→ Activity
Pull each line containing "computer" out of the listing below.

→ Input
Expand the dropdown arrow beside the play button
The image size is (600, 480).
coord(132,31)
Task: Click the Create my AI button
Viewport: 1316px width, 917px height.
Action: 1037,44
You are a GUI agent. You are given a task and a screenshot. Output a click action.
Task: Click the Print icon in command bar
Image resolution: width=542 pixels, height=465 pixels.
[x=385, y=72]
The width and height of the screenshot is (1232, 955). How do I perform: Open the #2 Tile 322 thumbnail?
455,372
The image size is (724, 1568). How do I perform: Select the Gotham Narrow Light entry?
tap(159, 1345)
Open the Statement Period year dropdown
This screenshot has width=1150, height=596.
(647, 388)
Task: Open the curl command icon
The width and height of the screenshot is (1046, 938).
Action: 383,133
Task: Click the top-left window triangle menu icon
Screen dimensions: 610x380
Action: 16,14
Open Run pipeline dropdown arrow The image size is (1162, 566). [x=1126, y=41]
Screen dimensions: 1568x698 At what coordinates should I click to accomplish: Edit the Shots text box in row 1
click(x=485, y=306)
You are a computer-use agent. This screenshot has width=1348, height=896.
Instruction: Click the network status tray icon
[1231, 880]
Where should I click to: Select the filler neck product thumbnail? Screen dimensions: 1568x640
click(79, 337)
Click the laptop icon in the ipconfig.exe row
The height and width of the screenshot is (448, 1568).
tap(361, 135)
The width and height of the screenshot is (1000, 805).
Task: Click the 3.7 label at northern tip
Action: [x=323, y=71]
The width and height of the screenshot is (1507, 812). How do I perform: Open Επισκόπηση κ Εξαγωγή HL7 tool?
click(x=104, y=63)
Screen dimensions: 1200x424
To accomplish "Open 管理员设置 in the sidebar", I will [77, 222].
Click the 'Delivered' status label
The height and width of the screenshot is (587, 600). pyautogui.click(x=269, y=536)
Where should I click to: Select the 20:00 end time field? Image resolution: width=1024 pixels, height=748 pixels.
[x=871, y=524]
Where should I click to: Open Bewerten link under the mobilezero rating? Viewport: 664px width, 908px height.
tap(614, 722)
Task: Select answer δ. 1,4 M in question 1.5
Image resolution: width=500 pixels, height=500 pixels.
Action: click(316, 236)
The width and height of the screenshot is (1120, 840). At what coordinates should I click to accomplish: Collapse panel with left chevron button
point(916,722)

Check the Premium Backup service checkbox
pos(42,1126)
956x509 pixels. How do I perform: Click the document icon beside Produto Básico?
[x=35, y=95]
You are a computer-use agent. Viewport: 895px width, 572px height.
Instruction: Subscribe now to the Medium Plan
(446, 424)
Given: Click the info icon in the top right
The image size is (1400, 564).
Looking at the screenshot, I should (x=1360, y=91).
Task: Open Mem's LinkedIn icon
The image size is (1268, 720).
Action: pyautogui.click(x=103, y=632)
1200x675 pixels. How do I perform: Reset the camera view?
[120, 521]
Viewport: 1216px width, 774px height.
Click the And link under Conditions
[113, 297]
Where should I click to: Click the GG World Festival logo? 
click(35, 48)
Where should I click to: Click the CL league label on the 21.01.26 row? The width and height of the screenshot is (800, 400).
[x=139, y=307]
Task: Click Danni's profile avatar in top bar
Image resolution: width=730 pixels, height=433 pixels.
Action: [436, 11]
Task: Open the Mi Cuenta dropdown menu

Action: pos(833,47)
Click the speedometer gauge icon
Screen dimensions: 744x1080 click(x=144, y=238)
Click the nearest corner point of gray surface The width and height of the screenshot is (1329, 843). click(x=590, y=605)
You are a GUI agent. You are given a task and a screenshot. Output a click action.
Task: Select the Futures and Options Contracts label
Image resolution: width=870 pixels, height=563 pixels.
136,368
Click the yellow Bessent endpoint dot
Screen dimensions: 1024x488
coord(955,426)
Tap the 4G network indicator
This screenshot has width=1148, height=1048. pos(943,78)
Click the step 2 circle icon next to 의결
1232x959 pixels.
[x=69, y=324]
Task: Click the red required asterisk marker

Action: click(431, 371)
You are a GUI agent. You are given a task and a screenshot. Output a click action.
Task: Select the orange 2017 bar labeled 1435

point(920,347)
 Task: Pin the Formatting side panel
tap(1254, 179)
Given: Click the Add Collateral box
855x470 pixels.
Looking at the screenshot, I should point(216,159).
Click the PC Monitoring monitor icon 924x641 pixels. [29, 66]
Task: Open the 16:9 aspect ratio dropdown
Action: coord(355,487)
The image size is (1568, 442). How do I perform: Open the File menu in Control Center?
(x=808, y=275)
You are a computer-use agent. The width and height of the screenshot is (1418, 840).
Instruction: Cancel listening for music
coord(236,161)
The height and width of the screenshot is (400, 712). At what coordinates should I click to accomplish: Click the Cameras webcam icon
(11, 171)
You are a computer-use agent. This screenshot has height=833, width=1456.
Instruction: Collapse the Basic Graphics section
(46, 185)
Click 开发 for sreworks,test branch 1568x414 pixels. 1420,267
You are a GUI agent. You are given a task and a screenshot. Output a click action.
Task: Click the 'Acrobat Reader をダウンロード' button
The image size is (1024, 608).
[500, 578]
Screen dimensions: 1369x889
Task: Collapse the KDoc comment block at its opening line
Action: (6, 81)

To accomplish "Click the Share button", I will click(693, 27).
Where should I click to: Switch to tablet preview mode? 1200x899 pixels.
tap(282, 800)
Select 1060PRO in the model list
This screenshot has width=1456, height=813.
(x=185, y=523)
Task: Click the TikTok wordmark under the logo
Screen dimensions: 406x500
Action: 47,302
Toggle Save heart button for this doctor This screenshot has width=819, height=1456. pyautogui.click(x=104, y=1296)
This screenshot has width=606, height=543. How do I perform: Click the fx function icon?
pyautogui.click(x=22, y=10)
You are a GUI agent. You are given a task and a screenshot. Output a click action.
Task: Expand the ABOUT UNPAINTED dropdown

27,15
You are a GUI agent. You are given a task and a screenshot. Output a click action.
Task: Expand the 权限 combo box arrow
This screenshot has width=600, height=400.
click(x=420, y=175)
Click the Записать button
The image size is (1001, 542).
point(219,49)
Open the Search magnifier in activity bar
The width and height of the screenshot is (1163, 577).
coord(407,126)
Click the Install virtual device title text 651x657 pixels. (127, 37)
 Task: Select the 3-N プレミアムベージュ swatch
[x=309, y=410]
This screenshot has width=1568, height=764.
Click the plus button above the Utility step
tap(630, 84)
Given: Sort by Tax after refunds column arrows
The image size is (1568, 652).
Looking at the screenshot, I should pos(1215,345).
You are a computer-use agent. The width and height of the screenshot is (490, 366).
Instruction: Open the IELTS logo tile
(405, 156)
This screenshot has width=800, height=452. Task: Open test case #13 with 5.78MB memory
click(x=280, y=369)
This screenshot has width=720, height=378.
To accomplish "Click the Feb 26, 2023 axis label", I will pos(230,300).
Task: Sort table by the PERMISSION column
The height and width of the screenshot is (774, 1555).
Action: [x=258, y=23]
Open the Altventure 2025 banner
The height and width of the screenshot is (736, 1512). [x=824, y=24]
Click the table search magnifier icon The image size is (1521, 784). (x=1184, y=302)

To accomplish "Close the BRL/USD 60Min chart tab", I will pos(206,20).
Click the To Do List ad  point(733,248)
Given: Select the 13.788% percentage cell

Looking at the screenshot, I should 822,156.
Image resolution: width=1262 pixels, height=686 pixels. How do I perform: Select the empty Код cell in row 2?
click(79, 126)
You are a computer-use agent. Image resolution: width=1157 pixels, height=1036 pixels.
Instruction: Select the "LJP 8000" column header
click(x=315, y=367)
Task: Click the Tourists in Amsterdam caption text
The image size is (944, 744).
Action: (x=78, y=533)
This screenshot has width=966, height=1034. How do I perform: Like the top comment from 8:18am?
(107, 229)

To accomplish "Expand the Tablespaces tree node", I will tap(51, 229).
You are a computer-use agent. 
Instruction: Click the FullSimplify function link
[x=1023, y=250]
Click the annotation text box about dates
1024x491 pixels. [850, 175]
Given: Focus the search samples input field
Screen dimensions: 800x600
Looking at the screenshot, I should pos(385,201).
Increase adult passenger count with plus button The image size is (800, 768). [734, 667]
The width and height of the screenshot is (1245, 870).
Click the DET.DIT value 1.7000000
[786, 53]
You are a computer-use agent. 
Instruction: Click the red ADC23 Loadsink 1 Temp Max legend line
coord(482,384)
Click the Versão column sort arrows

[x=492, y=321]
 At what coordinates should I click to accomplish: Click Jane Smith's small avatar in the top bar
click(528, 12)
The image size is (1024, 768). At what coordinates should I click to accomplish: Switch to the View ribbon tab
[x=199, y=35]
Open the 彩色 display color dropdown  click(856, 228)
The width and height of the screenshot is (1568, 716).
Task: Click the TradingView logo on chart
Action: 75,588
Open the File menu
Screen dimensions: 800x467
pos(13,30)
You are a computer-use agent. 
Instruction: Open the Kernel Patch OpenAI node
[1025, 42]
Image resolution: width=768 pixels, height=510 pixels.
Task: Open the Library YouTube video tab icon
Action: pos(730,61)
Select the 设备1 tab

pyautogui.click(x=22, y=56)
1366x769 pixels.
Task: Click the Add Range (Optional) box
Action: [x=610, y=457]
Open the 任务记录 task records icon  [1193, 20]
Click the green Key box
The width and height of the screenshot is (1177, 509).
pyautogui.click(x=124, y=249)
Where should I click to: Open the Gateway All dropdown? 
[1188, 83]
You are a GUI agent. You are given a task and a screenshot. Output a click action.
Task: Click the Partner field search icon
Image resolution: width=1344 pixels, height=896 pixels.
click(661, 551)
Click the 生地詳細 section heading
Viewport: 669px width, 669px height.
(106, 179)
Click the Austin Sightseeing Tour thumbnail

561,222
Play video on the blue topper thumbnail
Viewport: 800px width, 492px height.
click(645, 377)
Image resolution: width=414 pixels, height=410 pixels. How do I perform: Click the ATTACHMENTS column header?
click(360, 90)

→ Worked solution
You are a computer-use agent. This screenshot has width=1348, height=896.
You are a computer-use agent. Viewport: 895px width, 572px height.
You are a computer-use agent. The width and height of the screenshot is (1418, 840).
You are a computer-use agent. This screenshot has height=833, width=1456.
You are a computer-use agent. The width and height of the screenshot is (490, 366).
You are a computer-use agent. Image resolution: width=1157 pixels, height=1036 pixels.
You are a computer-use agent. 
You are a computer-use agent. 
You are a computer-use agent. 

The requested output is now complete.